Dopamine axon population Ca signals in the striatum during odor cue- and reward-based choice tasks in mice
Watabe-Uchida, Mitsuko; Tsutsui-Kimura, Iku; Matsumoto, Hideyuki; Uchida, Naoshige (2020), Dopamine axon population Ca signals in the striatum during odor cue- and reward-based choice tasks in mice, Dryad, Dataset, https://doi.org/10.5061/dryad.pg4f4qrmf
Dopamine axon activity in the ventral, dorsomedial, and dorsolateral striatum was recorded, while mice performed a perceptual and value-based decision-making task. In one experiment, thirsty mice performed a perceptual decision-making task using mixtures of odor A and B (100/0, 90/10, 65/35, 35/65, 10/90, 0/100), in which identity of a dominant odor determined an available water port, and odor C which signaled no outcome.
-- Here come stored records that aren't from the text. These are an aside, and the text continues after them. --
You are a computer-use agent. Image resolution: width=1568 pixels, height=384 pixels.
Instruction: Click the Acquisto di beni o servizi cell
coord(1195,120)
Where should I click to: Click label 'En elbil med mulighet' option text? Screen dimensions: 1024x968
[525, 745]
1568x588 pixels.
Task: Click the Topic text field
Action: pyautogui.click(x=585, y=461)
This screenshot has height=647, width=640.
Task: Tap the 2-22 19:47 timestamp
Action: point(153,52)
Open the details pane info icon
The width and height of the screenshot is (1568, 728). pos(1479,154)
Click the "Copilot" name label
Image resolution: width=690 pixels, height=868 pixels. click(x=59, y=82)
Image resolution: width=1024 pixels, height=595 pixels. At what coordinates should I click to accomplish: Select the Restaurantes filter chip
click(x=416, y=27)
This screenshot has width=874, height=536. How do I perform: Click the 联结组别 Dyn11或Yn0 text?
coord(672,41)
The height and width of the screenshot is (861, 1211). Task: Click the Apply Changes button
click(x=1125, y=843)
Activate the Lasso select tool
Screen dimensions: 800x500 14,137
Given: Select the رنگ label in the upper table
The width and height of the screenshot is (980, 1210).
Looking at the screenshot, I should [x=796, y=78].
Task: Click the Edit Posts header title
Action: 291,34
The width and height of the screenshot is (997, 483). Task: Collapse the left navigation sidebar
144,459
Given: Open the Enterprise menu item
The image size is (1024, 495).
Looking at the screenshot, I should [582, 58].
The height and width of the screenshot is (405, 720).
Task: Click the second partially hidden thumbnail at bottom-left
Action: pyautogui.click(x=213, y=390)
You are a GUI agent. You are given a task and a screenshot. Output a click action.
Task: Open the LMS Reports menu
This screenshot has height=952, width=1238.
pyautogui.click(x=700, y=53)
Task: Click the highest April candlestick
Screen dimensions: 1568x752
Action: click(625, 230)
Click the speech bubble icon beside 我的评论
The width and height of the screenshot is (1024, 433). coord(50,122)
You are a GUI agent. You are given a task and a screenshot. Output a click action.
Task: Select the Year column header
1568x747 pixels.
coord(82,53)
A fixed amount of water was always delivered with a correct choice. In the next experiment, mice performed a perceptual and value-based decision-making task using mixtures of odor A and B (100/0, 65/35, 35/65, 0/100), in which identity of a dominant odor determined an available water port, with probabilistic water reward. In this task, a fixed amount of water was delivered in block 1, and then in block 2, one water port delivered big or medium size of water in a pseudo-random order, and another water port delivered medium or small size of water in a pseudo-random order. In both tasks, odor-water port (left or right) rule was held constant throughout training and recording in each animal.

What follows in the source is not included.